Alexandre Cianco, "Estudianstère", mention du Prix d’architecture de l’Académie des beaux-arts 2011
© Love is More - Alexandre Ciancio




D’autres projets, ont également retenu l’attention du jury, notamment celui d’Hugo Badia Berger et d’Alexandre Cianco.

Intitulé « la malle », le projet d’Hugo Badia Berger jouait, non sans un brin de provocation et d’humour, sur le manque d’espace qui caractérise tous les logements d’étudiants. Dans cette « malle », l’étudiant pouvait satisfaire les quatre activités qui rythment sa vie : le travail, la cuisine, la toilette et le sommeil. Il y construit les moyens d’une autonomie qui a séduit le jury car il est l’un des rares candidats à s’être prioritairement penché sur la « chambre d’étudiant » elle-même. Il jouait sur le plus petit possible, sur le plus économique possible…

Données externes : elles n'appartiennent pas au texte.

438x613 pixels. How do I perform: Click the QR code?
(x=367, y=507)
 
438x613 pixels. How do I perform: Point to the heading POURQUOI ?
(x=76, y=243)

Alexandre Cianco, "Estudianstère", mention du Prix d’architecture de l’Académie des beaux-arts 2011
© Hugo Badia Berger - Statues Maillol




Pour en savoir plus


Liste des 11 autres finalistes du Grand Prix d'architecture 2011

- Arthur Boidin, Le nuage communautaire, architecte, École Nationale Supérieure d'Architecture et de Paysage de Lille
- Jovénil Dos Reis, La Cuvée des étudiants, architecte, École Nationale Supérieure d'Architecture de Paris Val de Seine
- Thomas Etesse, Les étudiants sur le toit des villes, étudiant, École Nationale Supérieure d’Architecture de Versailles
- Martin Lefevre, Logement étudiant… rayonnement, influences et stratégies, architecte, École Nationale Supérieure d'Architecture de Paris Val de Seine
- Etienne Mares, Etudiant, mais pas seulement, architecte, École Nationale Supérieure d’Architecture de Versailles
- Nicolas Maugery, HYGGELIG / KøBENHAVN, étudiant, École Nationale Supérieure d'Architecture de Paris-Malaquais
- Kieu An Nguyen Duong, Projet O, architecte, École Nationale Supérieure d'Architecture de Versailles
- Benoît Quagliozzi, Mixité, Densité, Liberté… « Des étudiants sur les toits », architecte, École Nationale Supérieure d'Architecture de Paris Val de Seine
- Laura Rosenbaum, 33 logements au dessus des rails, architecte, École Nationale Supérieure d'Architecture et de Paysage de Bordeaux
- Damien Tavares, Résidence du Mont Blanc, architecte, École d'Architecture de la Ville et des Territoires de Marne-la-Vallée
- Matthieu Wotling, De l'interface urbaine à l'unité de vie, architecte, École Nationale des Arts et Industries de Strasbourg


- Pour tout savoir de l'inscription et des conditions du concours du Grand Prix d'architecture de l'Académie des beaux-arts, consultez le site de l'Académie des beaux-arts


Composition du jury

- Présidé par M. Claude Parent, membre de la section d'architecture de l'Académie des beaux-arts
- Roger Taillibert, membre de la section d’architecture.
- Paul Andreu, membre de la section d’architecture.
- Yves Boiret, membre de la section d’architecture.
- Aymeric Zublena, membre de la section d’architecture.
- Jacques Rougerie, membre de la section d’architecture.
- André Dunoyer de Segonzac, correspondant de la section d’architecture.
- Robert Chauvin, correspondant de la section d’architecture.
- Jean-François Collignon, correspondant de la section d’architecture.
- Gilles de Bure, correspondant de la section d’architecture.
- Frédéric Migayrou, correspondant de la section d’architecture.
- François Chaslin, correspondant de la section d’architecture.
- Philippe Tretiack, correspondant de la section d’architecture.